Smith & Nephew (Imaging & Robotics)
UK-based global medical-device company spanning orthopedic implants, sports medicine, advanced wound care, and orthopedic robotics. Imaging-and-robotics footprint within the broader Smith & Nephew portfolio is narrower than the orthopedic-implant business but high-impact: CORI Surgical System robotic arthroplasty platform competes with Stryker Mako and Zimmer Biomet ROSA Knee in the rapidly-consolidating orthopedic-robotics category.
Company history
- 1856 — Thomas James Smith founds the company in Hull, England.
- 2017 — acquires Blue Belt Technologies (Navio robotic surgical system).
- 2020 — CORI Surgical System launches, evolving the Navio platform.
- 2020s — CORI installed base grows in joint-arthroplasty programs as a Mako alternative.
Product line (imaging / robotics)
Orthopedic robotics
- CORI Surgical System — handheld robotic-burr arthroplasty platform; supports total knee, partial knee, and hip arthroplasty.
Sports medicine + wound care
- Outside scope of the imaging vault.
Distinctive technology
- Handheld robotic-burr — CORI is architecturally distinct from large-arm robots (Mako, ROSA). The handheld instrument is constrained in real time by the navigation system; the surgeon executes burring within the planned envelope. Smaller footprint and lower capital intensity than competing arm-based platforms.
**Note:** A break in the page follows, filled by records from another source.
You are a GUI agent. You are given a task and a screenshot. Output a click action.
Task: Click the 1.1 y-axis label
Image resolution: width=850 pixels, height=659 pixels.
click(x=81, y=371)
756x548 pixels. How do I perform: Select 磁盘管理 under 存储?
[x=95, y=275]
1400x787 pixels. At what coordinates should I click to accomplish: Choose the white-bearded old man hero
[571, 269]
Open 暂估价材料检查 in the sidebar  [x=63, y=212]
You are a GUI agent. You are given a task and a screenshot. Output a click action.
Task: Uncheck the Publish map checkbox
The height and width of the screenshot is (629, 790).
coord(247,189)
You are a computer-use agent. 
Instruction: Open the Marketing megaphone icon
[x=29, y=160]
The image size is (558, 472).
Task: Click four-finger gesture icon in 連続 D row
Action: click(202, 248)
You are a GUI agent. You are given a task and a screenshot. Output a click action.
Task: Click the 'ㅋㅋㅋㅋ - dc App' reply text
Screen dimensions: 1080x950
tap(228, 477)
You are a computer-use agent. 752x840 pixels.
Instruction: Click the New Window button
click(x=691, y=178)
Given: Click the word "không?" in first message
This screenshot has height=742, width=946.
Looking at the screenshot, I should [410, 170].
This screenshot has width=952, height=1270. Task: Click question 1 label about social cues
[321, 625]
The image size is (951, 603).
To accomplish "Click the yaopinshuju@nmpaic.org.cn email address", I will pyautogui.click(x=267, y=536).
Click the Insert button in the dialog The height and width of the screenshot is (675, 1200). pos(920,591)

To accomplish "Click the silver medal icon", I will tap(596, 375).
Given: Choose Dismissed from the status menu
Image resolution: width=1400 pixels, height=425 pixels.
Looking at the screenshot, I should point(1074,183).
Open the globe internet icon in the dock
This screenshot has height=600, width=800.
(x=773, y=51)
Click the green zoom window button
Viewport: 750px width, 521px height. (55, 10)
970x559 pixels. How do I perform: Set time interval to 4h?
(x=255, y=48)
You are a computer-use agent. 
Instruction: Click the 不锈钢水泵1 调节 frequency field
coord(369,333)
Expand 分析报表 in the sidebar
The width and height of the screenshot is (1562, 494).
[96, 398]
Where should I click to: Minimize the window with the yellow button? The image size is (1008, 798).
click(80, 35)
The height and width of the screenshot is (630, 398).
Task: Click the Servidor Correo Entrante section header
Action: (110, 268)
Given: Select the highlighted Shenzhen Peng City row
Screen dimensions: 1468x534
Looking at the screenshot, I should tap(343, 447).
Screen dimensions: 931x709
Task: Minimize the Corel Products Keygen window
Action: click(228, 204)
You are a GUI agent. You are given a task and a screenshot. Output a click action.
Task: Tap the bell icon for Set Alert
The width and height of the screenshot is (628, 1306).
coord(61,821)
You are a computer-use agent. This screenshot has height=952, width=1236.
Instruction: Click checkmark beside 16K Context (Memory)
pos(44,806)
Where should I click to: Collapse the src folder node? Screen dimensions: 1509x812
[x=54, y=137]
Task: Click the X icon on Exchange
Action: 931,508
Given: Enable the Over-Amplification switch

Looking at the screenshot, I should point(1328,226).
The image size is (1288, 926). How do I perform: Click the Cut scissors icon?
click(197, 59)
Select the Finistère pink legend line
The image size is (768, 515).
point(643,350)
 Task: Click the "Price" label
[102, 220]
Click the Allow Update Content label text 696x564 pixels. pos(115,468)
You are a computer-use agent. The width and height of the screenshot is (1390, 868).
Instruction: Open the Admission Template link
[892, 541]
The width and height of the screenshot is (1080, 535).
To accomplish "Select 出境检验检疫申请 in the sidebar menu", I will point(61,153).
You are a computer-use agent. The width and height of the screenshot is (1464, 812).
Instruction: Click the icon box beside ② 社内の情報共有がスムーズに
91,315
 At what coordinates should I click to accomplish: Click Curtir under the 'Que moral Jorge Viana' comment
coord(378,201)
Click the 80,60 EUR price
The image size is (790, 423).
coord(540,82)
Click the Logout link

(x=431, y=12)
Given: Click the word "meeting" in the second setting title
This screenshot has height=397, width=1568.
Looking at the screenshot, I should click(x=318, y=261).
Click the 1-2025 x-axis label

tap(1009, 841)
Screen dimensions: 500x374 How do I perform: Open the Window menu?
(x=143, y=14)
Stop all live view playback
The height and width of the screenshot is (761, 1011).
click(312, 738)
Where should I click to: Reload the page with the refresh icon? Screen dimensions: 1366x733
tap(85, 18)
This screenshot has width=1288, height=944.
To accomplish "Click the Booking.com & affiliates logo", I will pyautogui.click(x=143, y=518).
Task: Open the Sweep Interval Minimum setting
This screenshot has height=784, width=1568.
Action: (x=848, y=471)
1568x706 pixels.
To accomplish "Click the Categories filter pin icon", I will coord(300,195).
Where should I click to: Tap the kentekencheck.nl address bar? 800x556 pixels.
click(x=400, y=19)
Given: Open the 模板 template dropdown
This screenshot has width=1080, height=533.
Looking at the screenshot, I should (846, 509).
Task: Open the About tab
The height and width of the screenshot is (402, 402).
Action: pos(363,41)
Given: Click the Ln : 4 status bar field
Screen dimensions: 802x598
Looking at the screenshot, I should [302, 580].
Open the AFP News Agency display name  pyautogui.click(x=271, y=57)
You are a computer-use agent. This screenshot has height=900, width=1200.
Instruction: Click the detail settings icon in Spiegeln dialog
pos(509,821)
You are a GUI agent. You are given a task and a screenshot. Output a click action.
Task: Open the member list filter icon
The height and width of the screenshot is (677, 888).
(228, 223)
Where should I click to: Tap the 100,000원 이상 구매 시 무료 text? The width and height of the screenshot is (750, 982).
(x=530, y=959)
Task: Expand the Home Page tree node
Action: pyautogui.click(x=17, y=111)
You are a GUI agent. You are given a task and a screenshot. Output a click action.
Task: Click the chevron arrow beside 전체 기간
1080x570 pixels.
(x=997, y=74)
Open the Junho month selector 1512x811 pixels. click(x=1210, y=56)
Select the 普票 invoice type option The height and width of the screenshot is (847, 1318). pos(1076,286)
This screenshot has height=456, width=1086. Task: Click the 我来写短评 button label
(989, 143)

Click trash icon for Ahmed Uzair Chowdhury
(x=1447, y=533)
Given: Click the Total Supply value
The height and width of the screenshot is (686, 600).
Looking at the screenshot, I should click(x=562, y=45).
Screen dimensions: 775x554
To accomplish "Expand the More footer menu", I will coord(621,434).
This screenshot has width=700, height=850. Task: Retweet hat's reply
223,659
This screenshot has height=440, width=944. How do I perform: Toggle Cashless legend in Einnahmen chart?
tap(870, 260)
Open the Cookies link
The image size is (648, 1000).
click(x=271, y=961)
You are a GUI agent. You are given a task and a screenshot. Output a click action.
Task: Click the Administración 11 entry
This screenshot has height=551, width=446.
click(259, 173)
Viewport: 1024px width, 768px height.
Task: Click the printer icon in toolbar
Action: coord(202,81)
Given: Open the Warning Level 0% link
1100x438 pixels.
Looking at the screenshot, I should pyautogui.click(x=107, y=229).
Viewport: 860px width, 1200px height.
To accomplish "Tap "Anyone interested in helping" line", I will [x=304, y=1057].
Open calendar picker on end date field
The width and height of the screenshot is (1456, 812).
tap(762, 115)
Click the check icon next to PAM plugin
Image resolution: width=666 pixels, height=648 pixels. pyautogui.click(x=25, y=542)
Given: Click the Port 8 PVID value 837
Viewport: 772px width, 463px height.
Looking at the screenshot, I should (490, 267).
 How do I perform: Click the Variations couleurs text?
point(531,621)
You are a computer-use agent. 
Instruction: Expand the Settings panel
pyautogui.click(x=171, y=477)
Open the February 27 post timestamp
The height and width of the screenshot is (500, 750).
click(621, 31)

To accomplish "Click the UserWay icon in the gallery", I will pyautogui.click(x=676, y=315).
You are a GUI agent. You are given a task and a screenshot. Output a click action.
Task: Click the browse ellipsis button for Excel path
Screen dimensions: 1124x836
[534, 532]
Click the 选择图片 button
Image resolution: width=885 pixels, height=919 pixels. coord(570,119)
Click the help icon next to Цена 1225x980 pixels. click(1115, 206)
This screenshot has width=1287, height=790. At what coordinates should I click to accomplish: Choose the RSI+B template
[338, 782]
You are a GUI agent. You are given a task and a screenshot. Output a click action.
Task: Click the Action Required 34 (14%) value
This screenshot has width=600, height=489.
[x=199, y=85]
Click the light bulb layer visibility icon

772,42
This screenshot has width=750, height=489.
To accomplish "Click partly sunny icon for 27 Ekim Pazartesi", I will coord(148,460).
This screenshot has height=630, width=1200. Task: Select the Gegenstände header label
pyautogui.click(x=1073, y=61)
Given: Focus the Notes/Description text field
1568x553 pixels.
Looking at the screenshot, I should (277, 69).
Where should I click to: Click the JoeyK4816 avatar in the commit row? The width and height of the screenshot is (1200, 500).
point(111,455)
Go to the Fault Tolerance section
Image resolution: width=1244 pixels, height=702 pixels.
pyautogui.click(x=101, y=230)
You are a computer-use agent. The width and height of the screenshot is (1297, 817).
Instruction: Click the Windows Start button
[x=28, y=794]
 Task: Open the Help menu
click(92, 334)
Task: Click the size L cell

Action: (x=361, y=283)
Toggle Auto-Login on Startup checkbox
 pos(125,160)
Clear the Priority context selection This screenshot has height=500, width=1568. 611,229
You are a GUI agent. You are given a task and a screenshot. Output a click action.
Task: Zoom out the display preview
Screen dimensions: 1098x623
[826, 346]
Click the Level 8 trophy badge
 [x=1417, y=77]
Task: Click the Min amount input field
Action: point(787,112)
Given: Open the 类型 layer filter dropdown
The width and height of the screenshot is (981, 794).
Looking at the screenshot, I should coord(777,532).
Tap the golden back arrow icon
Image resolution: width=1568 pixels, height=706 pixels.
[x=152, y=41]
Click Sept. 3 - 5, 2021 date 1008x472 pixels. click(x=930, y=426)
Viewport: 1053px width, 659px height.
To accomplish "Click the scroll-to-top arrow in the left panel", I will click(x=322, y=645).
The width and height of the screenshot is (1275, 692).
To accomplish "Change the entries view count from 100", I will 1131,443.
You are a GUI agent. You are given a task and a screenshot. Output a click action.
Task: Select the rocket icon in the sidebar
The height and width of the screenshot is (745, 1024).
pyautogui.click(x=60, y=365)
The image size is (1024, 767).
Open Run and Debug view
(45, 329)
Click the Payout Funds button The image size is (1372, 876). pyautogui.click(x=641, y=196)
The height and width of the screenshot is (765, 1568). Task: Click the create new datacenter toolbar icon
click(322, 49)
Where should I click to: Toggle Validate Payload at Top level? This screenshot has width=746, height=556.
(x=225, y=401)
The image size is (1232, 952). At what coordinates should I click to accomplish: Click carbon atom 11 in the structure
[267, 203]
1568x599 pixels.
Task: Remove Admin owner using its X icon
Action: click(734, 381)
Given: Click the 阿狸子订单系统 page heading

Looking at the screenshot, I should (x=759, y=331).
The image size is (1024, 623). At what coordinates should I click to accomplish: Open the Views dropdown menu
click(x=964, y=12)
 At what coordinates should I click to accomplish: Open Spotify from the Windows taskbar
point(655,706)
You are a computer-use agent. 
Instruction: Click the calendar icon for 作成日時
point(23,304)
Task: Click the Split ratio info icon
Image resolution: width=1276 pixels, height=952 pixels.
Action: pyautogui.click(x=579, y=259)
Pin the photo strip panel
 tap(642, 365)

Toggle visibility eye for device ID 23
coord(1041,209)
- Imageless workflow option — CORI supports CT-free intra-operative bone-mapping (in contrast to Mako's CT-based bone mapping), a workflow / capital-cost differentiator on selected procedure types.
Market position
Top-three orthopedic-robotics vendor alongside Stryker Mako (dominant) and Zimmer Biomet ROSA Knee. Smaller installed base than Mako globally; growing share in cost-sensitive and ASC (ambulatory surgery center) settings where smaller footprint matters.
Refurb posture
- Vendor-led service contracts dominate; secondary-market activity limited.
- Software / module licensing (Total Knee, Partial Knee, Hip) is per-program and per-case.